Bin Laden poprzysiągł zemstę na prezydencie Pakistanu
Przywódca międzynarodowej siatki terrorystycznej Osama bin Laden poprzysiągł zemstę na prezydencie Pakistanu Pervezie Musharrafie za zabicie radykalnego duchownego z Islamabadu i atak na jego meczet.
20.09.2007 | aktual.: 20.09.2007 18:28
My, organizacja Al-Kaida, wzywamy Boga na świadka, że zemścimy się za krew (...) Abdula Rashida Ghazi i tych, którzy wraz z nim stanęli przeciw Musharrafowi, i tych, którzy mu pomogli, i za całą przelaną czystą, niewinną krew - brzmiał zamieszczony w Internecie fragment nagrania audio, przypisywany przywódcy Al-Kaidy.
Wraz z Ghazim w czasie lipcowego szturmu pakistańskich sił bezpieczeństwa na Czerwony Meczet w stolicy Pakistanu zginęło około 75 zwolenników radykalnego mułły.

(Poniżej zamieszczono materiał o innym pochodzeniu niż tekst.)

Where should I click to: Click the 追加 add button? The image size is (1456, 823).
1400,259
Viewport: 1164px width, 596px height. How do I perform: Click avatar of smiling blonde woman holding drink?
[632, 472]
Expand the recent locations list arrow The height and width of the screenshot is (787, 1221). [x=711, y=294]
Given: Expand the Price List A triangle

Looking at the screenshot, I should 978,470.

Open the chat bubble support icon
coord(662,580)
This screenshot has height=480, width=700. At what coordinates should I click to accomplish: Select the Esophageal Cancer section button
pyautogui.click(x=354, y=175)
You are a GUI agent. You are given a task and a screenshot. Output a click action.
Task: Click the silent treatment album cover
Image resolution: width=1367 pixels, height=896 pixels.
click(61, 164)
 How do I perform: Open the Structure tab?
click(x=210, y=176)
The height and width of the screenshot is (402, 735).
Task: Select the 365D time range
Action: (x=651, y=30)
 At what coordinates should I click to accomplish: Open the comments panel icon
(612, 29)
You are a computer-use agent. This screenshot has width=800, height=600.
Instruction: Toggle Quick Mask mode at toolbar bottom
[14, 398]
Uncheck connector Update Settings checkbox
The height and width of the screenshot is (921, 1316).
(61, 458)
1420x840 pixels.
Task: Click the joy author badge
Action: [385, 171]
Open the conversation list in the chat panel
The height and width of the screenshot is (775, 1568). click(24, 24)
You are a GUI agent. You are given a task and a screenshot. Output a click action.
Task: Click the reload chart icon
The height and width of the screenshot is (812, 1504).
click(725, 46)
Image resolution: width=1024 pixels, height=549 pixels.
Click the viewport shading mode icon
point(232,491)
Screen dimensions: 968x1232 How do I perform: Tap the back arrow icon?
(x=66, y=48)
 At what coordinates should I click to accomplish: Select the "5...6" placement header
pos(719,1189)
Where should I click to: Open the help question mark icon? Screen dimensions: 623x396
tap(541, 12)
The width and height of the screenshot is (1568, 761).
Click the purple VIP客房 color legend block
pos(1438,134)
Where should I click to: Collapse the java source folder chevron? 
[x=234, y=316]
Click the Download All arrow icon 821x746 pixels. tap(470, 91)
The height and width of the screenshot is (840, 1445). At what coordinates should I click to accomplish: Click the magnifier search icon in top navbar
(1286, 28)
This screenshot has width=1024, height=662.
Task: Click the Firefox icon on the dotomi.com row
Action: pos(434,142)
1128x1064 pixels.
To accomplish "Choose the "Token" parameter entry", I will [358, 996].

Czerwony Meczet - Lal Masjid - był uważany za "wylęgarnię" muzułmańskich ekstremistów, określanych często mianem pakistańskich talibów.
Według bin Ladena szturm na meczet pokazał, że Musharraf jest lojalny, uległy i pomocny Ameryce w walce z muzułmanami. W nagraniu tłumaczył, iż tym samym konieczne jest zbrojne powstanie przeciw prezydentowi Pakistanu i jego eliminacja.
Pakistańskie władze nie chciały komentować wypowiedzi Osamy bin Ladena.
Nagranie ujawniła amerykańska specjalistka ds. terroryzmu Laura Mansfield, zajmująca się monitorowaniem przepływu informacji między terrorystami.
Niektórzy w Pakistanie twierdzą, że nagranie zostało sfałszowane i ma na celu pozyskanie zwolenników dla Musharrafa przed zbliżającymi się pakistańskimi wyborami prezydenckimi.